Relevanz und Irrelevanz am 17. August 2010

Eigentlich hatte ich die Streetviewdebatte ja schon für beendet erklärt, nicht zuletzt weil dazu alles schon mehrfach gesagt oder geschrieben wurde. Nun musste ich aber feststellen, dass auch der FoeBuD e.V., jener Verein, der sich sonst so vorbildlich dem Kampf gegen staatliche Schnüffeien und die Aushöhlung des Datenschutzes verschrieben hat und deren Verfassungsbeschwerde gegen ELENA ich mich aus Überzeugung angeschlossen habe, nun auch auf den populistischen Zug der Streetviewgegner aufgesprungen ist. Offenbar hat man dort, in einem Verein dessen wichtigstes Anliegen der Datenschutz ist, weder begriffen, dass es beim Datenschutz nicht um Hauswände, sonder um Menschen geht, noch das Ablenkungsmanöver, das die derzeitige aufgeregte Streetviewdebatte ist – zur gleichen Zeit werden biometrische Ausweise auf den Weg gebracht, Nacktscanner gehen in Betrieb und die nächste Volkszählung wird vorbereitet – als solches erkannt. So wird das nie was mit der besseren Welt.

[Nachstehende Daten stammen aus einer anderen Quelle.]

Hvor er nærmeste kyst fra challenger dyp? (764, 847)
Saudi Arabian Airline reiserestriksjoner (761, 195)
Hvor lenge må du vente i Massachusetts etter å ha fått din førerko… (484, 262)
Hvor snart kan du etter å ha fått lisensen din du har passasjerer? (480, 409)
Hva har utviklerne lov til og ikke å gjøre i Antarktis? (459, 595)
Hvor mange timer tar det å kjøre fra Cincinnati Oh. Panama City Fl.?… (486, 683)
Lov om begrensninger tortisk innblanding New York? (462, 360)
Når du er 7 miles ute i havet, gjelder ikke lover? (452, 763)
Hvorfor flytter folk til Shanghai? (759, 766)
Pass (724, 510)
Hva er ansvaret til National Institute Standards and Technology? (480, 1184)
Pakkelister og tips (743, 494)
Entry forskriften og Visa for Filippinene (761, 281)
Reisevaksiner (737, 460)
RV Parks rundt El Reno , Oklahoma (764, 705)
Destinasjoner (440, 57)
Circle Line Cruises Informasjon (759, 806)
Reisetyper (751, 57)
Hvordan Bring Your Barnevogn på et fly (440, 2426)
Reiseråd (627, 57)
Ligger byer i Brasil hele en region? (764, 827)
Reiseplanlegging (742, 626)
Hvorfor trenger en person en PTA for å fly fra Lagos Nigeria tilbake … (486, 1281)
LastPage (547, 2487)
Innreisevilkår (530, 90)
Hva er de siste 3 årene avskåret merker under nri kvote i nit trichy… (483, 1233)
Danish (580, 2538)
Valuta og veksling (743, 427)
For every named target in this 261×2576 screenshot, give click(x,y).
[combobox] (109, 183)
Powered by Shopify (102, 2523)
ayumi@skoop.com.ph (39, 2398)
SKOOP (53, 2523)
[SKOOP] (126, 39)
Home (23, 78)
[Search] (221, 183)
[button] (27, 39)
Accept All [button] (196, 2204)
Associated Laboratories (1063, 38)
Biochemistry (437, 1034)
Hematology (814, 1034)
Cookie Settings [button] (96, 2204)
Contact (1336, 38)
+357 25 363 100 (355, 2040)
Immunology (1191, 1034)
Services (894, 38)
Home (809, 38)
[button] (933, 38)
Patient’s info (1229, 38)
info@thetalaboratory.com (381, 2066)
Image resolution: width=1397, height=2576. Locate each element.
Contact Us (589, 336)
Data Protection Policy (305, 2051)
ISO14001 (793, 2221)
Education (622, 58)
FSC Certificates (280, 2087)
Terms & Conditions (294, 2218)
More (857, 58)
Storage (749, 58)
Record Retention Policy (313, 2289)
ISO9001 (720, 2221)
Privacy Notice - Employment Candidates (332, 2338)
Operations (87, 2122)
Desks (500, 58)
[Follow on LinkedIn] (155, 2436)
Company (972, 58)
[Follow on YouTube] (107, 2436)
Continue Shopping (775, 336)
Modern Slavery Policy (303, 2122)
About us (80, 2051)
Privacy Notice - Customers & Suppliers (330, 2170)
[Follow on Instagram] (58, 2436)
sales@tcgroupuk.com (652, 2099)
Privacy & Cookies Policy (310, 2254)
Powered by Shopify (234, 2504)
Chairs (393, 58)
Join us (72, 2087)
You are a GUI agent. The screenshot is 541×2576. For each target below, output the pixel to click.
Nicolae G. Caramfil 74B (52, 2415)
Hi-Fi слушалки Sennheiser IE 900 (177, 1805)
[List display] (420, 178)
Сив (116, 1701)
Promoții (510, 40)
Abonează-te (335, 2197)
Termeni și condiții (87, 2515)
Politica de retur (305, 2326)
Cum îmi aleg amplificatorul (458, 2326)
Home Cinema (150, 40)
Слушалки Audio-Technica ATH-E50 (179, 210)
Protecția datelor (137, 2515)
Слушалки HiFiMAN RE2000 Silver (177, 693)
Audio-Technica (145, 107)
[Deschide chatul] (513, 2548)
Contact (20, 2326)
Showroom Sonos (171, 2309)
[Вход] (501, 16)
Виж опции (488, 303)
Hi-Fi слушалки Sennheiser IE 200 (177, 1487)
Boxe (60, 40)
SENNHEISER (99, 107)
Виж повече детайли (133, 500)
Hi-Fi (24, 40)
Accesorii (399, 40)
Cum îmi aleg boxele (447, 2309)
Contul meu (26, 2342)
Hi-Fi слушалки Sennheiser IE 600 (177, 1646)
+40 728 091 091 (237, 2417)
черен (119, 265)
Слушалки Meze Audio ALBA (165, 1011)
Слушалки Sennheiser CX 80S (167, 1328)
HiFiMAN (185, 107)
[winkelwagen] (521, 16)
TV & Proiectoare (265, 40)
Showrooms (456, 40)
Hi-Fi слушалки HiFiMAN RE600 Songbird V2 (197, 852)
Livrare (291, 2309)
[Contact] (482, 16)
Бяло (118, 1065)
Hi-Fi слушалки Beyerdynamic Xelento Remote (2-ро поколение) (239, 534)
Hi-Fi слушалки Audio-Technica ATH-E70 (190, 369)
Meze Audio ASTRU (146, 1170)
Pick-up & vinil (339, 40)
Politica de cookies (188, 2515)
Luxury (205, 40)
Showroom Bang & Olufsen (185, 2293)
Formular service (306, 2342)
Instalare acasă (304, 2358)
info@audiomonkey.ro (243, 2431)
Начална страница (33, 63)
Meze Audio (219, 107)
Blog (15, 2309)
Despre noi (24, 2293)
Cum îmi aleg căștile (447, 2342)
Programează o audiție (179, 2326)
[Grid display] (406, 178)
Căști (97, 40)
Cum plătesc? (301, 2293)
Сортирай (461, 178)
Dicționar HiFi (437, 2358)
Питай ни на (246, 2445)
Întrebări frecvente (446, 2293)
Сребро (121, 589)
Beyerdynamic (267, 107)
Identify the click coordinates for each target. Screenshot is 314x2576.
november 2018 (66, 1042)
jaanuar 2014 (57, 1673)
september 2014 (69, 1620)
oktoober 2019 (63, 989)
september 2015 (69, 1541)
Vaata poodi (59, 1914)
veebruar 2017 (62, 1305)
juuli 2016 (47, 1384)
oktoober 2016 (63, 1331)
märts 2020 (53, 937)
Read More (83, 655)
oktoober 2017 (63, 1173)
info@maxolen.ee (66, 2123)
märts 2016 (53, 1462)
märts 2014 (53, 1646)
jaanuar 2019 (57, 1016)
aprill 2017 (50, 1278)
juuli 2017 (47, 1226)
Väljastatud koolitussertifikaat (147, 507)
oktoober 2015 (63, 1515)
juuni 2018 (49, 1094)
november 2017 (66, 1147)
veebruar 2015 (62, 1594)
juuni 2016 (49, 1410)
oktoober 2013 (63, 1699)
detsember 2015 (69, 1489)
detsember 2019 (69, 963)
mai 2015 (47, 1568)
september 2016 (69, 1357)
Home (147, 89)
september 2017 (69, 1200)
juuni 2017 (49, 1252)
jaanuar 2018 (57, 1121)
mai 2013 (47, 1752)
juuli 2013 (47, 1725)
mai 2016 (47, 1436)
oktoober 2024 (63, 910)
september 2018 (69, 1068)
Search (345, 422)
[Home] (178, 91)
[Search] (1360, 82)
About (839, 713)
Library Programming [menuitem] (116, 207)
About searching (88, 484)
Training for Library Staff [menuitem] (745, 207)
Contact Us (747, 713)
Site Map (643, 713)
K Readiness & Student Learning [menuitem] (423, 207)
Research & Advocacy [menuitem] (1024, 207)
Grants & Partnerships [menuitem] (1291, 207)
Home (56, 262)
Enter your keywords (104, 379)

Ist der Oberbürgermeister einer durchschnittlichen deutschen Stadt eine Person von öffentlichem Interesse? Und wenn dem so ist, wie bitte rechtfertigt sich ein Interesse an seinem Privatleben, weit jenseits seiner politischen Tätigkeit? Ähnlich denkt mal wohl auch beim Schwäbischen Tagblatt, berichtet dann aber gewissenmaßen „über Bande“, in dem man den Betroffenen über einen entsprechenden Bildzeitungsartikel befragt, zitiert ihn mit „Ein öffentliches Interesse an Berichten über mein Privatleben an diesem Datum sehe ich nicht.“ und plaudert bei der Gelegenheit ebenso sämtlich private Details öffentlich aus. Da sind mir die unverhohlenen Indiskretionen der Bildzeitung ja fast lieber als so ein verlogenes Rumgeeier. (Dazu ganz bewusst kein Link.)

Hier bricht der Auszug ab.